(What you will do): Include in the output the line containing "[envidraçamento reiki valor" and each subsequent line of the records, through the end, transcribed exactly. Add nothing else.

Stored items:
::::
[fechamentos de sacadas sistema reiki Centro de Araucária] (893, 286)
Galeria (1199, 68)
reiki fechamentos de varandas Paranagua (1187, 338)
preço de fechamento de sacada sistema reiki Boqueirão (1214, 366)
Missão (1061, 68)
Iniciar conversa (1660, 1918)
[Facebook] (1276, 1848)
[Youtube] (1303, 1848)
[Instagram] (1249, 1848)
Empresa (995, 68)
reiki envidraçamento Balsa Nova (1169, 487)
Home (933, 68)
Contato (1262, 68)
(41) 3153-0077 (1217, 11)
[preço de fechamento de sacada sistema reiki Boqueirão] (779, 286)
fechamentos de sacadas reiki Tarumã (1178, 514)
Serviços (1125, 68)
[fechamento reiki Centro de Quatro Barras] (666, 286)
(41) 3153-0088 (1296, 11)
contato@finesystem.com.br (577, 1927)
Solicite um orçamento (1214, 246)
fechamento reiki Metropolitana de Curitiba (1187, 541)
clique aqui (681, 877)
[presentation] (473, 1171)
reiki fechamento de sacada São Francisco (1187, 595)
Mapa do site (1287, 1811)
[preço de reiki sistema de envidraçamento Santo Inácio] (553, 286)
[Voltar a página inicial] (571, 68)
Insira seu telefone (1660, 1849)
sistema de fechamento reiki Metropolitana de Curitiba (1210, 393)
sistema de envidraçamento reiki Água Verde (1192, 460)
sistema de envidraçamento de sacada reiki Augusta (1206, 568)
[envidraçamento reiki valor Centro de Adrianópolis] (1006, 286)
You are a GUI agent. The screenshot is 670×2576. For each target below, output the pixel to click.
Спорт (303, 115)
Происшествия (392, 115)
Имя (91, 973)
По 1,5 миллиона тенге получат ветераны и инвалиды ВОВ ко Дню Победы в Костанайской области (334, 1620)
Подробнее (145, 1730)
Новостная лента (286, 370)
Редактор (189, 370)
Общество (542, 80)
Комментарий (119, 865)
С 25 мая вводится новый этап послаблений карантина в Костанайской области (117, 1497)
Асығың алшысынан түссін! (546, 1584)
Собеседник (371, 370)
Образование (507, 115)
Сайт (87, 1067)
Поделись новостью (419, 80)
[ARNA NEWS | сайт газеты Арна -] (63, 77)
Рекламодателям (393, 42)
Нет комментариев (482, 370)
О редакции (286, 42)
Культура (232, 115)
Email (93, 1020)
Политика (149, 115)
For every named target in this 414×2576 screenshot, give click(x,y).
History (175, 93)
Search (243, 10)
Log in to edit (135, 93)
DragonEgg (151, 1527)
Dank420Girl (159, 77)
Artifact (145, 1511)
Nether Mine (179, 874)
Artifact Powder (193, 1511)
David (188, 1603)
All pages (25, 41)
::::
(Answer):
[envidraçamento reiki valor Centro de Adrianópolis] (1006, 286)
You are a GUI agent. The screenshot is 670×2576. For each target below, output the pixel to click.
Спорт (303, 115)
Происшествия (392, 115)
Имя (91, 973)
По 1,5 миллиона тенге получат ветераны и инвалиды ВОВ ко Дню Победы в Костанайской области (334, 1620)
Подробнее (145, 1730)
Новостная лента (286, 370)
Редактор (189, 370)
Общество (542, 80)
Комментарий (119, 865)
С 25 мая вводится новый этап послаблений карантина в Костанайской области (117, 1497)
Асығың алшысынан түссін! (546, 1584)
Собеседник (371, 370)
Образование (507, 115)
Сайт (87, 1067)
Поделись новостью (419, 80)
[ARNA NEWS | сайт газеты Арна -] (63, 77)
Рекламодателям (393, 42)
Нет комментариев (482, 370)
О редакции (286, 42)
Культура (232, 115)
Email (93, 1020)
Политика (149, 115)
For every named target in this 414×2576 screenshot, give click(x,y).
History (175, 93)
Search (243, 10)
Log in to edit (135, 93)
DragonEgg (151, 1527)
Dank420Girl (159, 77)
Artifact (145, 1511)
Nether Mine (179, 874)
Artifact Powder (193, 1511)
David (188, 1603)
All pages (25, 41)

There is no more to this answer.